Create A Capital Plan: Next, I would develop a capital plan identifying dollars to be spent on the business to increase its overall value. While all capital dollars may not entirely be discretionary – i.e., investing dollars for anticipated return from growth – it is necessary to determine how capital dollars will be allocated whether for discretionary purposes or general maintenance. Projects that require capital are critical for the company growth and must be managed to their desired return, avoiding shortfalls in ROI or issues involving “capital creep”. If you haven’t already, setting up a capital committee to review expenditures in advance of the start of the project provides some assurance that the projects have been vetted against return on investment. Lastly, developing a post-audit process enables the team to review and monitor the progress of ongoing investments.

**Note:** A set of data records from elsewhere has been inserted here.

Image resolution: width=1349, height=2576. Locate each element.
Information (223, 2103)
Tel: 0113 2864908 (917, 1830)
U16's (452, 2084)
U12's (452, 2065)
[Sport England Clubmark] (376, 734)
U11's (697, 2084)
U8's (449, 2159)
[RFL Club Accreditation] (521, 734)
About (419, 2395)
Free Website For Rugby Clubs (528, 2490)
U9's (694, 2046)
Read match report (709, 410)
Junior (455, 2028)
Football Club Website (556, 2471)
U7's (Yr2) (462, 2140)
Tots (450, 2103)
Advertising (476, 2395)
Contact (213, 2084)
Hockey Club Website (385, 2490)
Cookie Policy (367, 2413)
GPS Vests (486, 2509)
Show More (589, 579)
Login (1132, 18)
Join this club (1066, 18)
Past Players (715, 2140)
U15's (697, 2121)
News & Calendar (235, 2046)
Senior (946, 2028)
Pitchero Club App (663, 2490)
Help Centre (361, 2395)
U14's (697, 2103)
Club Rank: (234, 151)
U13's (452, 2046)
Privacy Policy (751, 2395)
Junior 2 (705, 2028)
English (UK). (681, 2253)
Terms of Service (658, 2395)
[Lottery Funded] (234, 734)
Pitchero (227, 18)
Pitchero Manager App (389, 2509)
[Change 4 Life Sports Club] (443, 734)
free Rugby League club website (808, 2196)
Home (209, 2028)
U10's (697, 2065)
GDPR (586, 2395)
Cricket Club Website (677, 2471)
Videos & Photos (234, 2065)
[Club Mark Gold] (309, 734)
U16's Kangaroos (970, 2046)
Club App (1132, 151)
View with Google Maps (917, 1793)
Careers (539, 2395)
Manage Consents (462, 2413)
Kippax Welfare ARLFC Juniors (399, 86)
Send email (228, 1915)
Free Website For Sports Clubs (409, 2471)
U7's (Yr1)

Business Plan Analytics Through Key Performance Indicators (KPI’s): Identifying key performance indicators for your business to use as benchmarks throughout the year is perhaps the most critical step you can make with regard to business analytics. Not only will KPI’s help identify key shortfalls in the plan, but will help narrow your focus in addressing the shortfalls. For instance, recognizing that you have an issue in labor isn’t merely enough when you consider the following possibilities: a) labor rates may be too high; b) overtime has exceeded its budget; c) the issue is regionally-based, not across the board; d) man hours may have exceeded its allocated budget, etc. It could be a myriad of triggers that caused labor to exceed its budget and KPI’s enable you to drill down to the cause. KPI management requires a disciplined review process established monthly that fosters a blended analysis throughout the year that compares actual results against both budgets and forecasts.

Fundamentals, Cycles & Trends (FC & T’s): Your plan, if done in advance and thoroughly, should provide and excellent foundation from which to work. Even the best plan still has to react to outside forces that will influence your best intentions. Identifying certain fundamentals, cycles and trends that may impact your company is a prudent way to being able to develop a contingency “plan B” in the event an outside force rears its head. A series of key FC & T’s should be monitored throughout the year so that if required, your plan can react. Certain FC & T’s may include wholesale pricing, weather, commodity markets or labor market impacts that are out of your control. In my opinion, developing contingency plans in advance for these outside forces at least gives you a fighting chance to react favorably.

Strategic Review of Plans/Goals at Year-End: At the end of the year, a thorough review of the plan and its process should be discussed with the team in order to make the next planning cycle more effective and efficient. Take a look at all of the successful initiatives and the ones that fell short in order to identify where the “broken pipes” occurred in the process. Remember not to double-dip on the capital projects EBIDTA contribution for the upcoming year – your budgetary baselines should move in concert with these investments. All projects that straddle the budgetary year, should be rolled over into the new plan. Business planning is the road map that identifies where you are headed in advance. As importantly, it also identifies road blocks – in advance. Your business plan should provide a common vision supported by tactical initiatives that, ultimately, creates greater value for your company. It may seem daunting, but by knowing your vision and its corresponding financial targets, you will have a better chance at executing how to get there and avoiding traps in advance.